Task material.

::::

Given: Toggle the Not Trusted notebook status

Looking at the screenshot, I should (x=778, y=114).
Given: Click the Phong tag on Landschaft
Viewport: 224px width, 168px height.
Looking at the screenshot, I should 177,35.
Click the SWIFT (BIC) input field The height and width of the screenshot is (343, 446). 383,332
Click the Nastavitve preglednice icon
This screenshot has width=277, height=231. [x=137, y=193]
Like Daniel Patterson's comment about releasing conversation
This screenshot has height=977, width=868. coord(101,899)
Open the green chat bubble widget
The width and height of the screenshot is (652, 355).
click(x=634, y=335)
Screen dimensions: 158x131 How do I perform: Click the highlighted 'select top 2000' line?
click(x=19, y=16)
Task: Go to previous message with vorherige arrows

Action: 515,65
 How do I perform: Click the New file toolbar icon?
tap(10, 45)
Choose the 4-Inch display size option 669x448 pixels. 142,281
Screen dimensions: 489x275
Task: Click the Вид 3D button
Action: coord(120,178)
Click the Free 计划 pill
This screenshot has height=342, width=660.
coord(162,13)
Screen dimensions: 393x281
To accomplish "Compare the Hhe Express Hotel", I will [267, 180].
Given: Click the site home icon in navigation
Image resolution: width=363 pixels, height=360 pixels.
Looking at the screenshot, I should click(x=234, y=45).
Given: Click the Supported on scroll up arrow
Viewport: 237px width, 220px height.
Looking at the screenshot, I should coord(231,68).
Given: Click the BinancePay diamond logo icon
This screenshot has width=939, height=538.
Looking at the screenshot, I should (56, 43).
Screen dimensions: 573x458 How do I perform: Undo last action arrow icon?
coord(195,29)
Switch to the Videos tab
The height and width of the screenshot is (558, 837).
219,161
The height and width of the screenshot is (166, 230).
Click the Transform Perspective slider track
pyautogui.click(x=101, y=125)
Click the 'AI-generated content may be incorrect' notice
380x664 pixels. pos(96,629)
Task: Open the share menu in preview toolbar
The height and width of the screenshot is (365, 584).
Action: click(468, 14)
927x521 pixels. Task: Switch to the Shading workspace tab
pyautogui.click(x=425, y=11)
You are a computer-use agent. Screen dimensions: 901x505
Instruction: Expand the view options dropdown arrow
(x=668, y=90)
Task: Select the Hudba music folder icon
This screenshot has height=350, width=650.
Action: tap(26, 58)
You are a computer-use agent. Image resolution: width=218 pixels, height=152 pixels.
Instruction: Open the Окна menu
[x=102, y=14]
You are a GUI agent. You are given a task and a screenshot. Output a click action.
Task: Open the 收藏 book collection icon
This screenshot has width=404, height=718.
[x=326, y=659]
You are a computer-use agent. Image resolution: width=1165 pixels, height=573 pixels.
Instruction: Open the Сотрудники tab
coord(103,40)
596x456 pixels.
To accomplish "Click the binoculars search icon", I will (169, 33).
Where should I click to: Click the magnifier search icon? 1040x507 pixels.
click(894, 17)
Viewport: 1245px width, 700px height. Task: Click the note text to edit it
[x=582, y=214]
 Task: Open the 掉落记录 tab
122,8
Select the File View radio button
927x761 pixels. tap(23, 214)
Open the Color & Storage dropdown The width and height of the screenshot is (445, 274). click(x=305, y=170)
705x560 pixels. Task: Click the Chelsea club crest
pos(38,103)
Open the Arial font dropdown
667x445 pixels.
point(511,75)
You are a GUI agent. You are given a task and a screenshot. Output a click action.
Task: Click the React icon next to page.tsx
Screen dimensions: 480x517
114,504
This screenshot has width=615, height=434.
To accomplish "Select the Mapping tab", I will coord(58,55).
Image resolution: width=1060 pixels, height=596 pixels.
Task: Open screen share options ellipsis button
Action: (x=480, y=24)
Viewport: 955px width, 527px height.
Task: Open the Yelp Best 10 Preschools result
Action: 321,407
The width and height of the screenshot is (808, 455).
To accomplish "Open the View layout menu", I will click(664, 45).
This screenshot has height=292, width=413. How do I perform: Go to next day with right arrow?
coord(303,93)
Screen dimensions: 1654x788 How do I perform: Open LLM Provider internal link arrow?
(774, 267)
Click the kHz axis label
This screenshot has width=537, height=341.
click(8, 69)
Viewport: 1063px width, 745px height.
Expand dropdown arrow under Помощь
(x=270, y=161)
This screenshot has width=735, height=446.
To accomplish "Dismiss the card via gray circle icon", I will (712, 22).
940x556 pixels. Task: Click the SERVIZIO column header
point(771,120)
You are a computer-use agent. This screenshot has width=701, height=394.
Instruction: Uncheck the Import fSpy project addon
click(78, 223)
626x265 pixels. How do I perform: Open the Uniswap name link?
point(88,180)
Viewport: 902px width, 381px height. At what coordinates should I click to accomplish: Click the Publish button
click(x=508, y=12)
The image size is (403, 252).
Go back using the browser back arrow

::::

Task to carry out. Return every line of the listing above where "computer" appears.

Result for this task.
You are a computer-use agent. Screen dimensions: 901x505
You are a computer-use agent. Image resolution: width=218 pixels, height=152 pixels.
You are a computer-use agent. Image resolution: width=1165 pixels, height=573 pixels.
You are a computer-use agent. This screenshot has width=701, height=394.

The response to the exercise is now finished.